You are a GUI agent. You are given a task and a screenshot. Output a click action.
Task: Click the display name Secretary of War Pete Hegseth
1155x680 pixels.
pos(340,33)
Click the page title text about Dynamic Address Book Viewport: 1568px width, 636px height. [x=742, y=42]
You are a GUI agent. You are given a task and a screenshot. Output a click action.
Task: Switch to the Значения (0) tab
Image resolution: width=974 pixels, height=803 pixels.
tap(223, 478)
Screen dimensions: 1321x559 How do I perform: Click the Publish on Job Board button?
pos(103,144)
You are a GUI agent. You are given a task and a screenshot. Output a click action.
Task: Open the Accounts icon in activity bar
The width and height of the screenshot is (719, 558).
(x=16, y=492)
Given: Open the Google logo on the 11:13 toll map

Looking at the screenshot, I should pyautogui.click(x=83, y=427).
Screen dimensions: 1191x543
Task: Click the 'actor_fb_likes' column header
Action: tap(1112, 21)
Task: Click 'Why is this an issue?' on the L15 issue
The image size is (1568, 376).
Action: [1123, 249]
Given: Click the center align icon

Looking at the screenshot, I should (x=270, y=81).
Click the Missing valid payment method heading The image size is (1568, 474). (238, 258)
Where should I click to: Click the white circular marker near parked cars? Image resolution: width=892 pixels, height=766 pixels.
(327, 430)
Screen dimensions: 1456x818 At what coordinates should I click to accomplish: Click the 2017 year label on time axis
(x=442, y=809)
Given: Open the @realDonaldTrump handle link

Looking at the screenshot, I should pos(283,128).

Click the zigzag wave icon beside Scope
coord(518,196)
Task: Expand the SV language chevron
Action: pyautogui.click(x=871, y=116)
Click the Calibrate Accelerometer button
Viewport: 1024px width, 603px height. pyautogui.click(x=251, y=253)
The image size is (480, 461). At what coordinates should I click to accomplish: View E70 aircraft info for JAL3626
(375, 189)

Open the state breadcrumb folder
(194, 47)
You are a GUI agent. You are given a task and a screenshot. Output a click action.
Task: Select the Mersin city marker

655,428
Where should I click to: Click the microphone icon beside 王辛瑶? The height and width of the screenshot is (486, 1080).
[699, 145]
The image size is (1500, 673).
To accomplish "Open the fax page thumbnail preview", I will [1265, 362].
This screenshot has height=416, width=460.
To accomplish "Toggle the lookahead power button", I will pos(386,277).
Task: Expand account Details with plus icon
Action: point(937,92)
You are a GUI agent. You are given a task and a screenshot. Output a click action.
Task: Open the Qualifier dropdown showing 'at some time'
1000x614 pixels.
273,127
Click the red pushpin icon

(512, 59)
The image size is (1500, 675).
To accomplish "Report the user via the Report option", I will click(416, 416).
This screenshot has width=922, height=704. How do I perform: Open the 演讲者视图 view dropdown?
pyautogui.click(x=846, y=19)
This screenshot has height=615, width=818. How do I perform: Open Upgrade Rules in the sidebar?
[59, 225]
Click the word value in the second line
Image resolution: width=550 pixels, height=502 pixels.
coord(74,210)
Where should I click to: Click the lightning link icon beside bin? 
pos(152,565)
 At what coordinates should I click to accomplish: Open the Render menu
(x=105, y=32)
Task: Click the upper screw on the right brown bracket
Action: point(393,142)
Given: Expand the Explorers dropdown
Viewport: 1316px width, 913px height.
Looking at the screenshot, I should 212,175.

★ ★ ★ ★ ★

*Work task*
From the entries above, extract each line containing "page".

*Expected answer*
Click the page title text about Dynamic Address Book Viewport: 1568px width, 636px height. [x=742, y=42]
To accomplish "Open the fax page thumbnail preview", I will [1265, 362].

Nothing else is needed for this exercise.